A Mathematician's Guide to Beauty
Mathematician Vicky Neale explores the emotional, aesthetic and creative qualities that underpin the most beautiful maths.
What does a mathematician really mean when they describe something as beautiful? Is it the same type of beauty we perceive in art or music or landscapes - and is it something that the average member of the public can grasp?
Mathematician Vicky Neale has felt a deep emotional and aesthetic response to her subject since she was little. Now a Fellow of Balliol College, Oxford University, in this programme she presents her own personal take on what constitutes the idea of the beautiful in mathematics - drawing connections between other fields like art, music, literature and engineering.
Vicky talks to celebrated maths communicator Marcus du Sautoy about the connections between mathematics and literary narrative, and interviews the acclaimed structural engineer Roma Agrawal about how she strives to create beauty when she’s engineering skyscrapers, sculptures and bridges.

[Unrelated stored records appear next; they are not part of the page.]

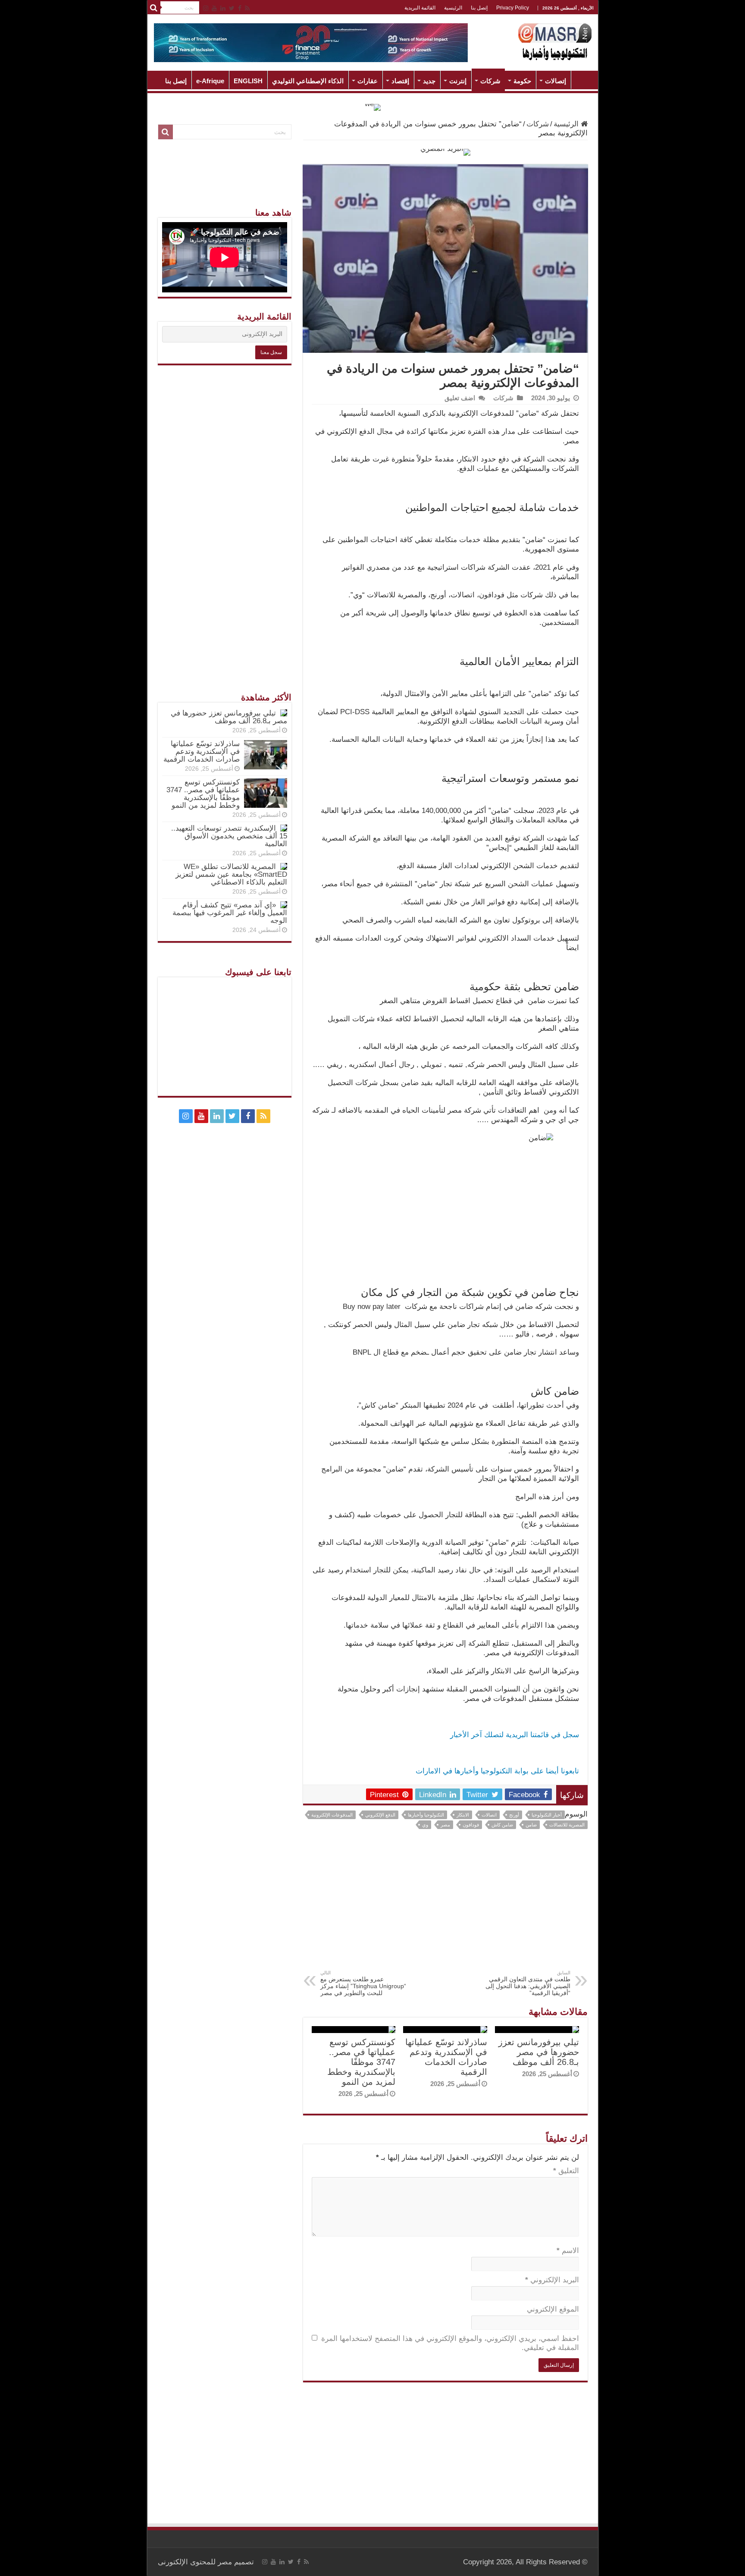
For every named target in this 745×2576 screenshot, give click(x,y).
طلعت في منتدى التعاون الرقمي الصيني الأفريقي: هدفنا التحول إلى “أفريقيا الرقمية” (527, 1983)
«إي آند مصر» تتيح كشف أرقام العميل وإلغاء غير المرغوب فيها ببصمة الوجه (229, 913)
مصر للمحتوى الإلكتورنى (195, 2562)
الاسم (568, 2251)
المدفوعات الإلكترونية (332, 1814)
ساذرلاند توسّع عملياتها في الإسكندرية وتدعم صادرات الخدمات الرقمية (446, 2057)
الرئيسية (453, 8)
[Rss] (247, 8)
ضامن (531, 1824)
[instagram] (205, 8)
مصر (445, 1824)
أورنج (514, 1814)
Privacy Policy (512, 8)
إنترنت (457, 81)
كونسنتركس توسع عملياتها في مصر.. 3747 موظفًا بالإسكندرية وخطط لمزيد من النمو (361, 2062)
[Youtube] (214, 8)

Meanwhile, pianist Nicholas Ross tells us how composers like Mozart have used mathematical ideas like the Golden Section and Fibonacci Sequence to structure their works. Does it really have an impact on a listener’s enjoyment of them?
Historian June Barrow-Green outlines the history of beauty in maths - from the Ancient Greeks, through a Sanskrit treatise on beauty, to the philosophy of GH Hardy whose Mathematician’s Apology of 1940 famously said “there is no permanent place in the world for ugly mathematics”.
Vicky also takes a stroll around a wet Blenheim Palace - or at least tries to - with philosopher Angie Hobbs, to explore what mathematicians and artists mean by aesthetic ideas like “elegance”, “economy” and “surprise” - and why they appeal.